On February 20, 2009, the Banking Commissioner entered a Consent Order (No. CO-08-7611-S) with respect to Euro Pacific Capital, Inc., a Connecticut-registered broker-dealer located at 10 Corbin Drive, Darien, Connecticut.   The Consent Order alleged that the firm 1) violated Section 36b-16 of the Connecticut Uniform Securities Act by effecting transactions in unregistered non-exempt securities; and 2) acted in contravention of Section 36b-14(d) of the Act and Section 36b-31-14f(b) of the Regulations under the Act by failing to promptly provide records to the Division when requested.  The Consent Order directed the firm to cease and desist from regulatory violations and required that it retain an independent consultant to review its internal supervisory and compliance procedures for conformity with legal requirements.  The Consent Order also required that the firm pay $7,500 to the department.  Of that amount, $6,500 constituted an administrative fine and $1,000 would be applied to reimburse the Division for agency examination costs.

Chapin, Davis, Inc. (CRD # 28116) Assessed $12,500 Following Allegations of Unregistered Broker-dealer and Agent Activity

On January 21, 2009, the Banking Commissioner entered a Consent Order (No.
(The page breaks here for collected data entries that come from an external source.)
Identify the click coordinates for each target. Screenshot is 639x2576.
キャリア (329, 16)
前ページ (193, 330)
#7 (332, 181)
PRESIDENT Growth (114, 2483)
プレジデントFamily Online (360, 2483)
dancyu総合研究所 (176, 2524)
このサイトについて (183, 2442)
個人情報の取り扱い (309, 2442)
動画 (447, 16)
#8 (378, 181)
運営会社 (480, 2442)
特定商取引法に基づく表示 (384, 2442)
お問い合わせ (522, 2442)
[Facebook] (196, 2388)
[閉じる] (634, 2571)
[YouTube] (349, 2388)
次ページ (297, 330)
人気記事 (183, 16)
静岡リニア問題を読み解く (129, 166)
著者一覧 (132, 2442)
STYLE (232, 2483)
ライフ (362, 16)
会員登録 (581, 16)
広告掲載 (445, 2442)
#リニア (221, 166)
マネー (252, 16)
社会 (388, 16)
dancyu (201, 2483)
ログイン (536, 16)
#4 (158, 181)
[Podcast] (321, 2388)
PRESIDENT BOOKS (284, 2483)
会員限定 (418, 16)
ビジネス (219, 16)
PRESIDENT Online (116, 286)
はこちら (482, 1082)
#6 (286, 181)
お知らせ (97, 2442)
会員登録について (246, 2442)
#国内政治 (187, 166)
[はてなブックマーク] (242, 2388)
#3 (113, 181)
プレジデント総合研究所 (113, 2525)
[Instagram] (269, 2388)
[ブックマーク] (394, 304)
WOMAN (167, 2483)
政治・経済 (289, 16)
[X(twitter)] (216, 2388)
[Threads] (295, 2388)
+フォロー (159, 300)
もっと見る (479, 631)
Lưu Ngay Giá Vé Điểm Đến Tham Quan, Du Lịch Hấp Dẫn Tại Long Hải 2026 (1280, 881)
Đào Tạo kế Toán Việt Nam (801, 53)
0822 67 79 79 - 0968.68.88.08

CO-08-7612-S) with respect to Chapin, Davis, Inc., an applicant for broker-dealer registration located at 2 Village Square, Suite 200, Baltimore, Maryland.  The Consent Order alleged that, from at least July, 2003 forward, the firm 1) violated Section 36b-6(a) of the Connecticut Uniform Securities Act by effecting securities transactions for multiple Connecticut customers at a time when the firm was not registered as a broker-dealer in Connecticut; and 2) employed multiple unregistered agents in contravention of Section 36b-6(b) of the Act.

The Consent Order required that the firm remit $12,500 to the department.  Of that amount, $9,500 constituted an administrative fine, $1,500 represented past due registration fees; and $1,500 represented reimbursement for agency investigative costs.  In addition, the Consent Order directed the firm to implement revised supervisory procedures to improve regulatory compliance and to refrain from regulatory violations.

Chapin, Davis, Inc. became registered as a broker-dealer in Connecticut on January 22, 2009.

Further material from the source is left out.